The Associated Press and Al Jazeera are reporting that Venezuelan President Hugo Chavez has spoken with Qaddafi about organizing friendly countries from Latin America, Europe and the Middle East into a "Committee of Peace" to broker a resolution to the Libyan crisis between Qaddafi and opposition forces. Ever since the Libyan uprising broke out in mid-February, Chavez has avoided condemning Qaddafi--a longtime friend and ally--but expressed interest in finding a peaceful solution to the violence. Arab League Secretary-General Amr Moussa says Chavez's peace plan is under consideration, according to Reuters, but he adds that he doesn't know whether Qaddafi approves of it.
It also appears unlikely that the protesters would welcome the peace plan.
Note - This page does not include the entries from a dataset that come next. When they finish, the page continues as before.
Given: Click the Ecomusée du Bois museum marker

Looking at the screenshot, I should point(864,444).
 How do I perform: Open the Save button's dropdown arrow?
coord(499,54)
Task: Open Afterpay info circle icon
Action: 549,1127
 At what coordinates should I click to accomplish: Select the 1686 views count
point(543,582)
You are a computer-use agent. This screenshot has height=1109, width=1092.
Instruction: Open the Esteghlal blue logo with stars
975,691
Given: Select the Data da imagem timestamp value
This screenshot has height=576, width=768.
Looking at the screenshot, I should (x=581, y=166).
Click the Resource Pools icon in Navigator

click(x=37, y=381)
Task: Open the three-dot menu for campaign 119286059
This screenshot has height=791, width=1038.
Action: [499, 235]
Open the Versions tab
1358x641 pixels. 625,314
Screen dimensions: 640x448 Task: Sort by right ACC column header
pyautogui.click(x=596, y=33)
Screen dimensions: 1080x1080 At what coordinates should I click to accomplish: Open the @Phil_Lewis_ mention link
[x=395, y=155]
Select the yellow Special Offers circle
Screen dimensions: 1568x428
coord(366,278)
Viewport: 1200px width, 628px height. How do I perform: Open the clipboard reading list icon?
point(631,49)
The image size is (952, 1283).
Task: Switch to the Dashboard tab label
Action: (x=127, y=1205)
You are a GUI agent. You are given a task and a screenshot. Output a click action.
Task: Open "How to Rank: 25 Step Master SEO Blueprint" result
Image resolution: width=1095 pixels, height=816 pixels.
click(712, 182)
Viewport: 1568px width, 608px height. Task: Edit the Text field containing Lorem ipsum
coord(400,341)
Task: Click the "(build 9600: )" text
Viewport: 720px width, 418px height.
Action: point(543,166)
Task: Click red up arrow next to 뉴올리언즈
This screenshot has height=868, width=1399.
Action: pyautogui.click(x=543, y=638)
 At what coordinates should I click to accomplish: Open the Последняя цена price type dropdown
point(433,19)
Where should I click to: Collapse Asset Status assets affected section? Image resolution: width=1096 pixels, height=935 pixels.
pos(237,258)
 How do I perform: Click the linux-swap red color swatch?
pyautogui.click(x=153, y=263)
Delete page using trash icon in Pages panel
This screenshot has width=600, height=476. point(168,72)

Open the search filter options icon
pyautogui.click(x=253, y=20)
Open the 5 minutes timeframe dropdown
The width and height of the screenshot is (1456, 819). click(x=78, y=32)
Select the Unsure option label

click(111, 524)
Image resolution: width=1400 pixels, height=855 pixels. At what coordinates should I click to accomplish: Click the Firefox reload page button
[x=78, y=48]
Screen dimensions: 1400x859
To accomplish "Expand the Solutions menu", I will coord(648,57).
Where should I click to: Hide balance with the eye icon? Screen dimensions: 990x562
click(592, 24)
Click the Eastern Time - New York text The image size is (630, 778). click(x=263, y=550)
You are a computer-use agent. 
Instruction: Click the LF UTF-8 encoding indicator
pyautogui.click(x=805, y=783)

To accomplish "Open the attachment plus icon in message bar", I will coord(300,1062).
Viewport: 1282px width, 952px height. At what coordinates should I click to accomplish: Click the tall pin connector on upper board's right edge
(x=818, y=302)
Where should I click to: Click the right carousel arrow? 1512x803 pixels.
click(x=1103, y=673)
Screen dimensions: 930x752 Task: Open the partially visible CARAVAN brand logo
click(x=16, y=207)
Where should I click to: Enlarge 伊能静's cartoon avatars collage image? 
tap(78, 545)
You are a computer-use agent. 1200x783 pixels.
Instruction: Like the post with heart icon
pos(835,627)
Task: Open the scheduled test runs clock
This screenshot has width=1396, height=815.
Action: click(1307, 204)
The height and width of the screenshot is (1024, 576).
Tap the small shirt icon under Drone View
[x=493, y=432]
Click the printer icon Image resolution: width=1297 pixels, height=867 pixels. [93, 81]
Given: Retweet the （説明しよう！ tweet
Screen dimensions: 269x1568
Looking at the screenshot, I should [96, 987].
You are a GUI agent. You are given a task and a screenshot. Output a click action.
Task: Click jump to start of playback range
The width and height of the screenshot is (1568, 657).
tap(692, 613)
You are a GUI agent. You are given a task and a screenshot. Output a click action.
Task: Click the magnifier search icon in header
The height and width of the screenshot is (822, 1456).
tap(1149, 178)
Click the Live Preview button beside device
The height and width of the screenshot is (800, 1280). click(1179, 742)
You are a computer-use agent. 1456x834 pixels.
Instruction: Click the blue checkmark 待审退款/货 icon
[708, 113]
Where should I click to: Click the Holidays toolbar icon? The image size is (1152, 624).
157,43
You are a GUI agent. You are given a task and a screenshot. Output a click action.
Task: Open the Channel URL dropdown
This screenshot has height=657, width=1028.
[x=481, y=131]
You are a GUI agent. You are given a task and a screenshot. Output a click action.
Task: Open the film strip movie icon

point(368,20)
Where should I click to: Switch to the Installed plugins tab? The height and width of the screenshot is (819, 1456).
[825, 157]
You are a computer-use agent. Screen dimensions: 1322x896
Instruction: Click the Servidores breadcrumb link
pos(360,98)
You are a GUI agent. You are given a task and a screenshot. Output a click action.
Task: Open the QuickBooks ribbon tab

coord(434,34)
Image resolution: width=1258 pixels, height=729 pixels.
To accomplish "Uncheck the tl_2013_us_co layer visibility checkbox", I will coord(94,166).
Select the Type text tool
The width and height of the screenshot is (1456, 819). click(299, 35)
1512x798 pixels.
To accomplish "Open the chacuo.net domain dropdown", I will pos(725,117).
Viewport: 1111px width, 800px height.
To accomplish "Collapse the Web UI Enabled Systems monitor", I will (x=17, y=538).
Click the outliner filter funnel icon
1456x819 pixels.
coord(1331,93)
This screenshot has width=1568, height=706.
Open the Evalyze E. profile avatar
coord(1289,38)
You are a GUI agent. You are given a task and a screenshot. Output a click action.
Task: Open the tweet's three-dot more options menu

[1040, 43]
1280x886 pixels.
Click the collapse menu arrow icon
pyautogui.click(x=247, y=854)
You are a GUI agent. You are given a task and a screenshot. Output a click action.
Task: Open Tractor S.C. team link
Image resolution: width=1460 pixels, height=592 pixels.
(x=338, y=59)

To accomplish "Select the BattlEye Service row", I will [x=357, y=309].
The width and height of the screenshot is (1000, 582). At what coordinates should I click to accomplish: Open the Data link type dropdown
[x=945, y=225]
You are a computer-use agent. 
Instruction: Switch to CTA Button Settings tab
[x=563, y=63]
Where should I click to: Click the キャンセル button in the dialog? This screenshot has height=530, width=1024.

Rebel leaders are rejecting negotiations with Qaddafi and instead calling for Western nations to conduct airstrikes on Qaddafi's forces, the New York Times and Al Jazeera report. The United Nations Security Council and Western countries have imposed economic sanctions on Qaddafi's regime but have so far refrained from intervening more aggressively given the military and diplomatic risks. On Wednesday, Qaddafi warned the West that any intervention could devolve into another Afghanistan or Vietnam. In Washington, Secretary of State Hillary Clinton said the U.S.--which has moved warships into the Mediterranean--is concerned about "Libya descending into chaos and becoming another Somalia."
International Criminal Court prosecutor Luis Moreno-Ocampo has also announced that the body will investigate alleged human rights abuses by Qaddafi and his security forces, following the United Nations' suspension of Libya from the Human Rights Council. Dutch officials, meanwhile, are negotiating with Libyan authorities to release three Dutch marines who were captured by Qaddafi's forces as they tried to evacuate one Dutch person and another European from Sirte, which Qaddafi controls. The evacuees have since left Libya.
The Times explains that while protesters continue to repel attacks by the regime's security forces, the rebels are "leaderless" and "have not been able to shake the colonel’s hold on power," though "Qaddafi’s strategy is equally murky."